*** SUPPLIED RECORDS ***
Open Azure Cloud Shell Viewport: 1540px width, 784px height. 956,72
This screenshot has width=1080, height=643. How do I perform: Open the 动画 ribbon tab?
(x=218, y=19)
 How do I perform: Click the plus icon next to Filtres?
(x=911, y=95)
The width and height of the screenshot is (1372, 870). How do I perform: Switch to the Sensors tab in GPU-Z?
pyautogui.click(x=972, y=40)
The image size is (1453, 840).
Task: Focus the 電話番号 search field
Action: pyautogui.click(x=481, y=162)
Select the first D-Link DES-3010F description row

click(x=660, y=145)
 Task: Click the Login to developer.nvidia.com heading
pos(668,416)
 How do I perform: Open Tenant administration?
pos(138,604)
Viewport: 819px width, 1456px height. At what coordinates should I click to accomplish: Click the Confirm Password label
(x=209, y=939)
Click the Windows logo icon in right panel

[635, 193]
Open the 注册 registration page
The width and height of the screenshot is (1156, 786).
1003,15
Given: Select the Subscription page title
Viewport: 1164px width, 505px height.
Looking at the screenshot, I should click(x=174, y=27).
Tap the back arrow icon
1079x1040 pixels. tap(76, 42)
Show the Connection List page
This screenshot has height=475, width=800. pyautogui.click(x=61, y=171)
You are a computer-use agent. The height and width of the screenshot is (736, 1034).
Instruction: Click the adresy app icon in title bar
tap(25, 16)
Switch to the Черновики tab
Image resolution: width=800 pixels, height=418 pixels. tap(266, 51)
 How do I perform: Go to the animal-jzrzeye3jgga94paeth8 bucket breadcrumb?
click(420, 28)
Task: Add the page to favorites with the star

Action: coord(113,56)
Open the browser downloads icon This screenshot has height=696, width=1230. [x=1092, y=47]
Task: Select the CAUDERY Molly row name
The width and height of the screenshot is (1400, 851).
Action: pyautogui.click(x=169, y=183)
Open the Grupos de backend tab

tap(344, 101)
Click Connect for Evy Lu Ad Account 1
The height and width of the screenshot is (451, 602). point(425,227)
***
*WHAT IS REQUIRED*
Quote all of the records above word for word.

*RIGHT ANSWER*
Open Azure Cloud Shell Viewport: 1540px width, 784px height. 956,72
This screenshot has width=1080, height=643. How do I perform: Open the 动画 ribbon tab?
(x=218, y=19)
 How do I perform: Click the plus icon next to Filtres?
(x=911, y=95)
The width and height of the screenshot is (1372, 870). How do I perform: Switch to the Sensors tab in GPU-Z?
pyautogui.click(x=972, y=40)
The image size is (1453, 840).
Task: Focus the 電話番号 search field
Action: pyautogui.click(x=481, y=162)
Select the first D-Link DES-3010F description row

click(x=660, y=145)
 Task: Click the Login to developer.nvidia.com heading
pos(668,416)
 How do I perform: Open Tenant administration?
pos(138,604)
Viewport: 819px width, 1456px height. At what coordinates should I click to accomplish: Click the Confirm Password label
(x=209, y=939)
Click the Windows logo icon in right panel

[635, 193]
Open the 注册 registration page
The width and height of the screenshot is (1156, 786).
1003,15
Given: Select the Subscription page title
Viewport: 1164px width, 505px height.
Looking at the screenshot, I should click(x=174, y=27).
Tap the back arrow icon
1079x1040 pixels. tap(76, 42)
Show the Connection List page
This screenshot has height=475, width=800. pyautogui.click(x=61, y=171)
You are a computer-use agent. The height and width of the screenshot is (736, 1034).
Instruction: Click the adresy app icon in title bar
tap(25, 16)
Switch to the Черновики tab
Image resolution: width=800 pixels, height=418 pixels. tap(266, 51)
 How do I perform: Go to the animal-jzrzeye3jgga94paeth8 bucket breadcrumb?
click(420, 28)
Task: Add the page to favorites with the star

Action: coord(113,56)
Open the browser downloads icon This screenshot has height=696, width=1230. [x=1092, y=47]
Task: Select the CAUDERY Molly row name
The width and height of the screenshot is (1400, 851).
Action: pyautogui.click(x=169, y=183)
Open the Grupos de backend tab

tap(344, 101)
Click Connect for Evy Lu Ad Account 1
The height and width of the screenshot is (451, 602). point(425,227)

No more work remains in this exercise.